Layout / body structure
The chart is laid out in two vertical columns: one for respondents reporting improved and sustained organizational performance and one for respondents reporting outperformance versus peers. Within those two columns, the rows are grouped under the transformation elements will, skill, rigor, and scope.
What is being compared
It compares transformation success when seven specific actions are present versus absent, and it does that across two outcome measures at the same time.
Measurement system
Both panels use percent-of-respondents scales running from 0 to 100. The legend distinguishes absence of action from presence of action and also flags the multiplier effect between the two conditions.
Visible structure inside the graphic
Each action gets its own row, the element labels anchor the groups on the left, and the two side-by-side panels let the viewer compare internal performance improvement against peer outperformance. The repeated row structure makes it easy to scan whether the presence-of-action mark lands farther to the right than the absence mark.

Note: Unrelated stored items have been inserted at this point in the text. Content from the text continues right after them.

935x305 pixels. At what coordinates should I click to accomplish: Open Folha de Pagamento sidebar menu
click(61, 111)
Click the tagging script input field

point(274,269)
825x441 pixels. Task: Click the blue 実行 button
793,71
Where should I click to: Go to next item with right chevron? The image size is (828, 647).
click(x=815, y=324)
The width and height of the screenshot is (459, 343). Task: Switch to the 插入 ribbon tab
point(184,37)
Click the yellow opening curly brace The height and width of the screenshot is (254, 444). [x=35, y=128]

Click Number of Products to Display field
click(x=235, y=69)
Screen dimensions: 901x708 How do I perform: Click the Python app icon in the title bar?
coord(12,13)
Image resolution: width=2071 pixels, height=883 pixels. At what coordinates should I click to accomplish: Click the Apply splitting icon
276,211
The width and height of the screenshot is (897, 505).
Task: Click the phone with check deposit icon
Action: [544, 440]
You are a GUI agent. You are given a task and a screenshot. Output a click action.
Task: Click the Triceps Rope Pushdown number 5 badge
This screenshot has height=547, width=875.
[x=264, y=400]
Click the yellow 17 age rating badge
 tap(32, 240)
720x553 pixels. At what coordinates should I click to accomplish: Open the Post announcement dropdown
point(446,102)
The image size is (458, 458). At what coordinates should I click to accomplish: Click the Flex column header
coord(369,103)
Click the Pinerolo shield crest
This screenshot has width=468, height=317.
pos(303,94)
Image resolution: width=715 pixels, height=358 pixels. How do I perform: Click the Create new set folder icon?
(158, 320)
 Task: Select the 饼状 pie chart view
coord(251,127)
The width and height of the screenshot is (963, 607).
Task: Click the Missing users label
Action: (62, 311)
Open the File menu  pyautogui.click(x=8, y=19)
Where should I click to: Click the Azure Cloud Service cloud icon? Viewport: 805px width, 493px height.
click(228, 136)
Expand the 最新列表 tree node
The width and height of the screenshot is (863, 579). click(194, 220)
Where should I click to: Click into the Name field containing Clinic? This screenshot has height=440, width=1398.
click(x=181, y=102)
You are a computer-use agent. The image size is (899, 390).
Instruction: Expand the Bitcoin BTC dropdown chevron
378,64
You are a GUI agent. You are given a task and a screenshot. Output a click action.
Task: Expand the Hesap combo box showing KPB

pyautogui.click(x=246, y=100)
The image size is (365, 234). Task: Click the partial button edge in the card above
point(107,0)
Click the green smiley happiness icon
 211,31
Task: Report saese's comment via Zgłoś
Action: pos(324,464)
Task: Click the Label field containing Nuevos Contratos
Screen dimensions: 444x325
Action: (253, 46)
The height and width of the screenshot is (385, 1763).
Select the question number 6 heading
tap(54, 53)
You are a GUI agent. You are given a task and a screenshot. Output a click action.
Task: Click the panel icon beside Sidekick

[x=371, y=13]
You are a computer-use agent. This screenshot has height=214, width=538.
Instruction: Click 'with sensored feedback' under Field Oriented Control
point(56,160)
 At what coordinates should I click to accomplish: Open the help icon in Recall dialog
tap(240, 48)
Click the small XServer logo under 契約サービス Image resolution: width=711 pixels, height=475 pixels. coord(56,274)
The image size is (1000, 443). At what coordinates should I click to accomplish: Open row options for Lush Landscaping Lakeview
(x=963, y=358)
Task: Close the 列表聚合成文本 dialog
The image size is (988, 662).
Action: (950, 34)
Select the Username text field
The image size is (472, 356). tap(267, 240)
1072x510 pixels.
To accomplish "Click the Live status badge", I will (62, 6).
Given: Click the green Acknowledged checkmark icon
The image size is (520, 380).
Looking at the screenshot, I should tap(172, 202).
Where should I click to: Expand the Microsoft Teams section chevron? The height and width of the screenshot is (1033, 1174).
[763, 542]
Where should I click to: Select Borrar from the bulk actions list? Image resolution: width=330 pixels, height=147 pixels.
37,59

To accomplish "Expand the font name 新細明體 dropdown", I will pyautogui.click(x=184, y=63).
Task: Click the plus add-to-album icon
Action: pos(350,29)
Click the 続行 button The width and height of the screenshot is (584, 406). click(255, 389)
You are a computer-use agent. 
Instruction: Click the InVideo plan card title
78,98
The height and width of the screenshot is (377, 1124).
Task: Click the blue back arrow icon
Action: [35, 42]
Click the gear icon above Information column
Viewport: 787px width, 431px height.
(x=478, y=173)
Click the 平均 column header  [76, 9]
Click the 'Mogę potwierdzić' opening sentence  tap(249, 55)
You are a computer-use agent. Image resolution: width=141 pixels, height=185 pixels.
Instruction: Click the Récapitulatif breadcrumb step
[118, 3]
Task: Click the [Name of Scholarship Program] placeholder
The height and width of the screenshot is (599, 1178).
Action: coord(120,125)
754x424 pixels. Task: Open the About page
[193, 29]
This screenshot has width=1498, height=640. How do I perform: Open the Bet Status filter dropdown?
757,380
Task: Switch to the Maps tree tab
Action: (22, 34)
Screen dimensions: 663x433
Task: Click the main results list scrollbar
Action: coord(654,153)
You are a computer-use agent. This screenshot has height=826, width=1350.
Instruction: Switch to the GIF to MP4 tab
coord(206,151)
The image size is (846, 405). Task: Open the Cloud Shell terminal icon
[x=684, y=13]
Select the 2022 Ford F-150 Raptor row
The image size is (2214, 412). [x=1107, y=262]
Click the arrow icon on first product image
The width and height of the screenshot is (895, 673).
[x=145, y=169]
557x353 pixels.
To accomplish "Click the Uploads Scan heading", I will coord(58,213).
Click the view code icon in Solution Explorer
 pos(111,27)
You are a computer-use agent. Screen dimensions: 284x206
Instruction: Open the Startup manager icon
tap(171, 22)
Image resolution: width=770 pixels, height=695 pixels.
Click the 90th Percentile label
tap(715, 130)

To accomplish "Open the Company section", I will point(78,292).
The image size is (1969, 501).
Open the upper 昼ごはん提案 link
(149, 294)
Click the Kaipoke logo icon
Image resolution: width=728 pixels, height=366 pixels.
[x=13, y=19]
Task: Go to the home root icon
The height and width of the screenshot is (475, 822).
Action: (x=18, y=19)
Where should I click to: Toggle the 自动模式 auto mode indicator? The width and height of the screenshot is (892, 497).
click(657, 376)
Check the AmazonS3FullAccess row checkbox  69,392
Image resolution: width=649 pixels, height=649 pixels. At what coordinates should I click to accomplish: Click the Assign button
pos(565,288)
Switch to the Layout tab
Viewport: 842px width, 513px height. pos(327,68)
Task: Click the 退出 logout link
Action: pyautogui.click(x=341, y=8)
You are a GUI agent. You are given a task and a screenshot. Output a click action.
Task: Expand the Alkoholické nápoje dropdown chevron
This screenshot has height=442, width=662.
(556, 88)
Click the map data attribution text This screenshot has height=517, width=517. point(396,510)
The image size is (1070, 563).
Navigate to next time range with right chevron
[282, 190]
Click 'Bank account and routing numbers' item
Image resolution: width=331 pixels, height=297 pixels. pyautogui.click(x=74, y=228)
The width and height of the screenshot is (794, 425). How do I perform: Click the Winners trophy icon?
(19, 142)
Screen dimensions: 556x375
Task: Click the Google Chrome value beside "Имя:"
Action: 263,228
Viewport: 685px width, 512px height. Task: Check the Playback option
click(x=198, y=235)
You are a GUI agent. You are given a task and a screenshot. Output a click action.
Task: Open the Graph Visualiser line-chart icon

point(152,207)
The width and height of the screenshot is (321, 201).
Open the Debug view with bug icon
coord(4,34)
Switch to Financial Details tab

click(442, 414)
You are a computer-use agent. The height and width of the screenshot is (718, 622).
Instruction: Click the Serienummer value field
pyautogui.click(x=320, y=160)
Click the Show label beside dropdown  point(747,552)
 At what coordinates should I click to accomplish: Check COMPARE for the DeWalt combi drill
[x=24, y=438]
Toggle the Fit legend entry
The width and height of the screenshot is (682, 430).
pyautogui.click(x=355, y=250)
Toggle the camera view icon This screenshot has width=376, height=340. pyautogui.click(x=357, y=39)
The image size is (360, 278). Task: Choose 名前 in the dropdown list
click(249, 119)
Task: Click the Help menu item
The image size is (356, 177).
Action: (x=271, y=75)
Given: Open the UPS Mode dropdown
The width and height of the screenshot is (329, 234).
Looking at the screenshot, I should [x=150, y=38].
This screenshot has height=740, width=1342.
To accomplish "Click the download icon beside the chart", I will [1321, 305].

Main takeaway from the visual
The chart shows that success rises when these actions are actually in place, and it does so across both definitions of transformation success. The point is not one isolated best practice; it is the repeated gap between absent and present action across the full checklist.
Key standout values or extremes
The standout feature is the consistent multiplier pattern attached to the presence-versus-absence comparison in every row. The chart’s strongest signal is that the rightward shift repeats across all seven actions rather than appearing in only one element.
Controls / sequence, when applicable
This is a static chart image with no in-chart controls to operate.
Companion media, when applicable
There is no separate companion audio or video; the chart image is the full visual on this page.